Reload the Linkerd Viz dashboard and go back to the “Namespaces” display. Now you’ll see little Grafana icons on the right of the dashboard:

Click on the Grafana icon at the right of the “sock-shop” namespace and you’ll see a Grafana dashboard showing statistics for that namespace! Though a full discussion of everything Grafana brings to the table is out of scope for this blog, the dashboard is a great way to get a quick overview of how your application is performing.

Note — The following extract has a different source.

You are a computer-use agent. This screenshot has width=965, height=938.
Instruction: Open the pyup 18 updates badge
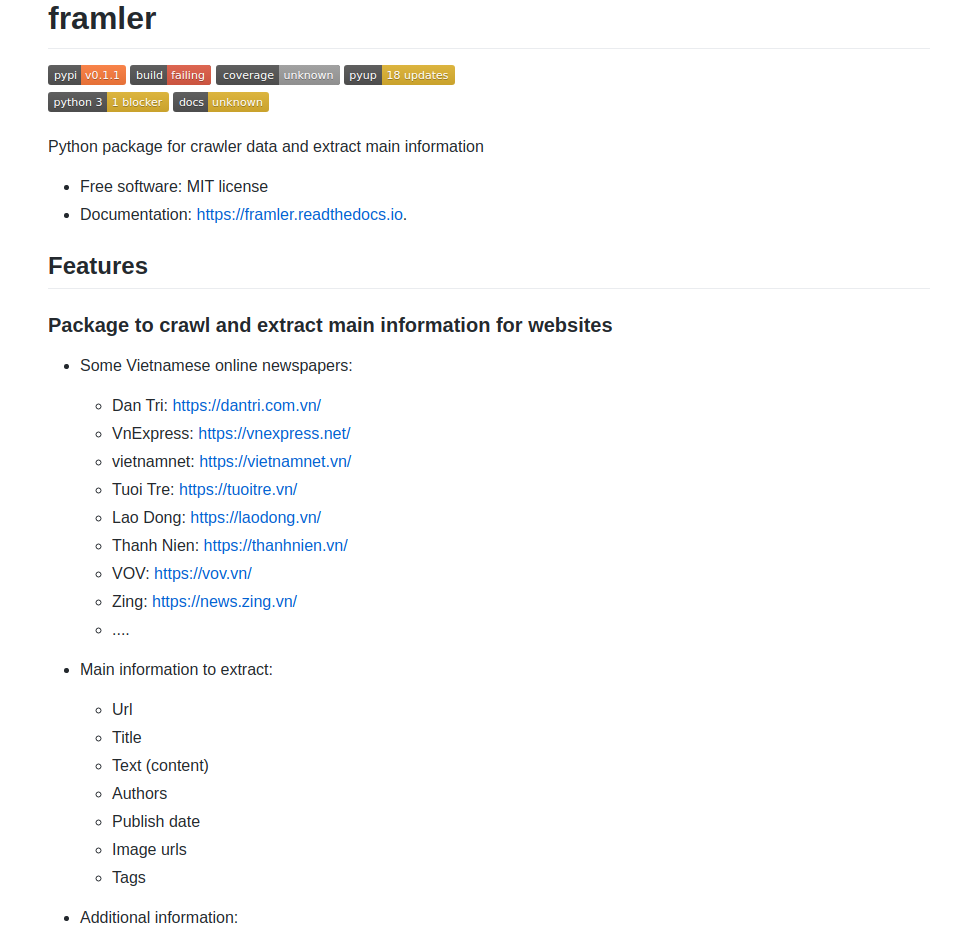(399, 75)
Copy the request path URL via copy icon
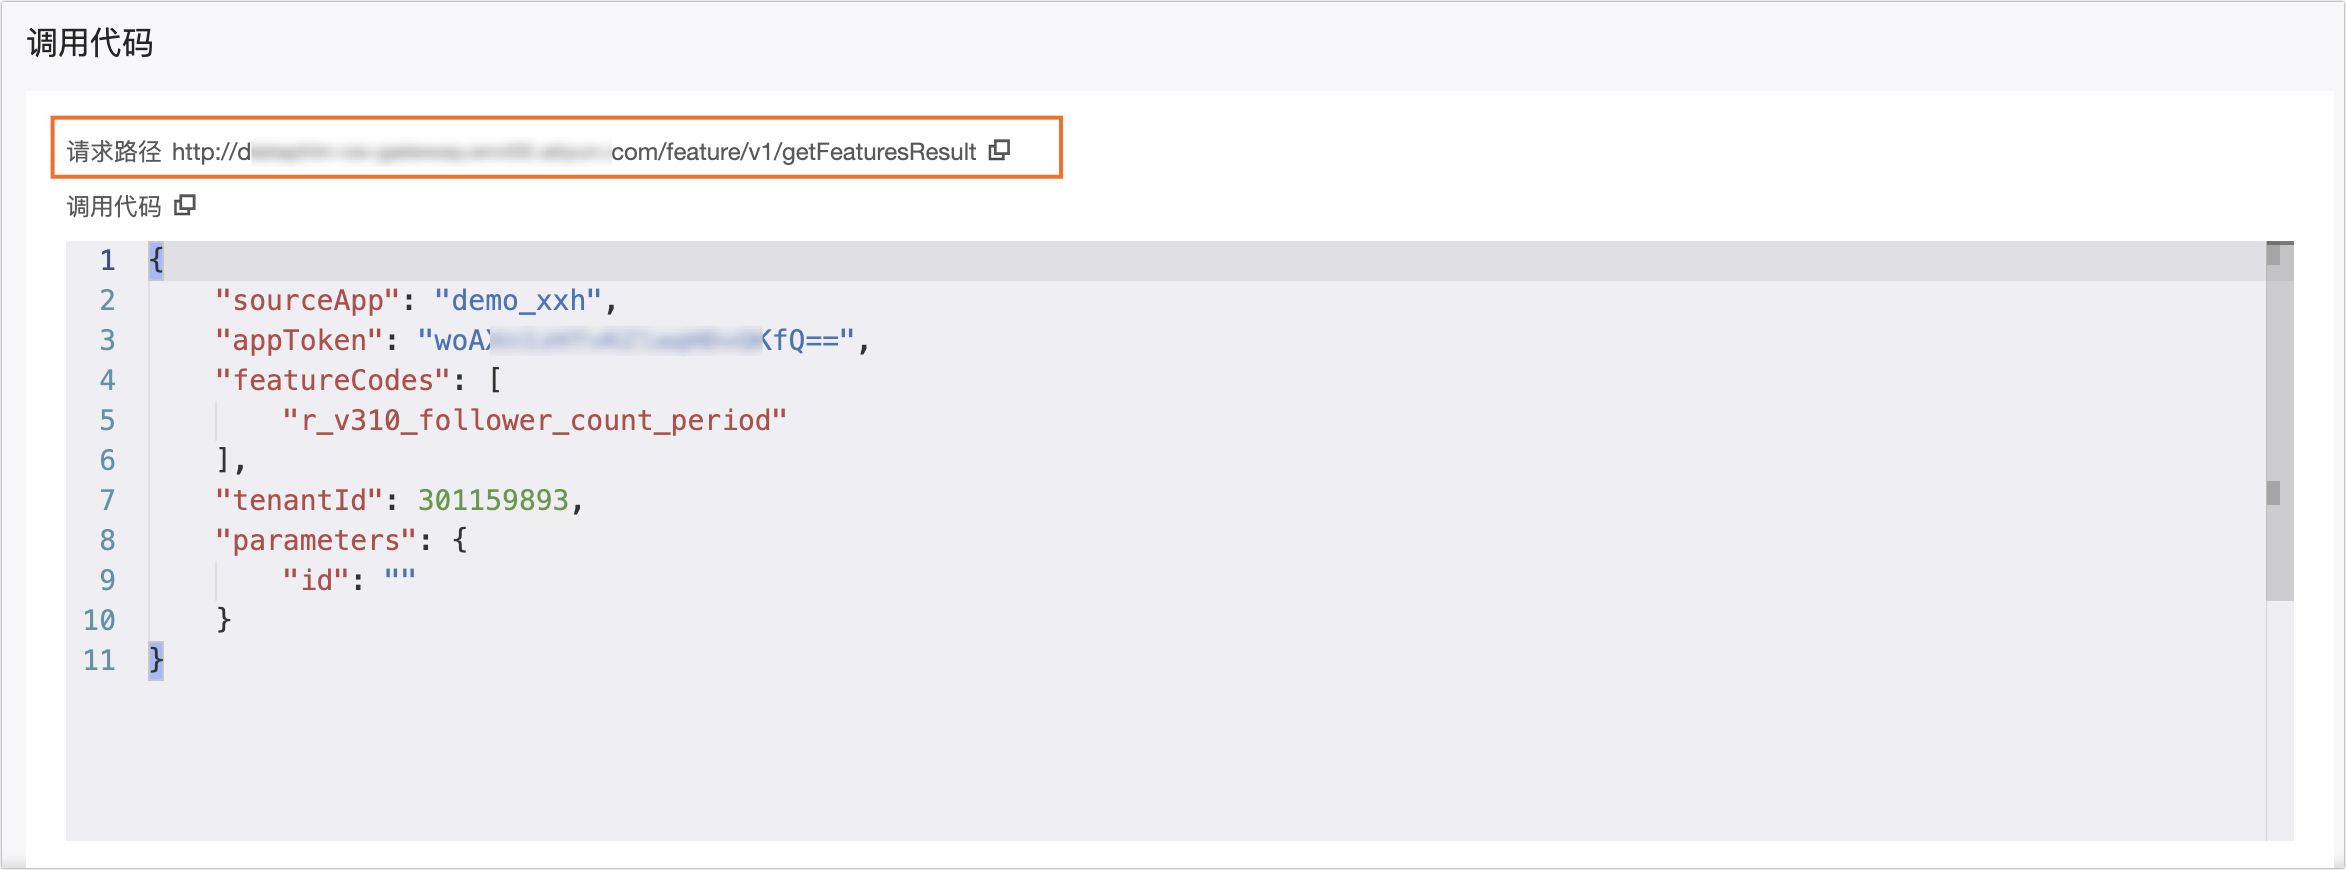The height and width of the screenshot is (870, 2346). pyautogui.click(x=999, y=150)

Enhanced monitoring with Buoyant Cloud

There’s also Buoyant Cloud, a paid dashboard from the creators of Linkerd, which automates Linkerd and provides users with deep insights into the health of Linkerd and the behavior of the applications. Its free tier makes it easy to try out (see https://buoyant.io/cloud), It’s fully hosted and can be used by multiple users, and it provides a simple cross-cluster view.

Summing it up

We deployed the Sockshop app, a demo application with multiple microservices, and meshed all services. We used Viz, Linkerd's default application tool, to see application success rate and latency for each service within each pod. Viz is a great tool for dev environments, but if you're running in production, you'll need a more powerful monitoring tool, which is why Linkerd metrics are based on Prometheus: any of the great tools in the Prometheus ecosystem (like Grafana) are straightforward to set up to use Linkerd metrics directly. In our case, we installed Grafana and used the freely-available Linkerd Grafana dashboard to get great visualization easily and quickly. (Just remember: in production, install your own Prometheus instance!)

Prometheus and Grafana give you powerful open-source monitoring tools for your whole environment, and for deeper, cross-cluster data, you can use the free tier of Buoyant Cloud or the paid version for additional enterprise features.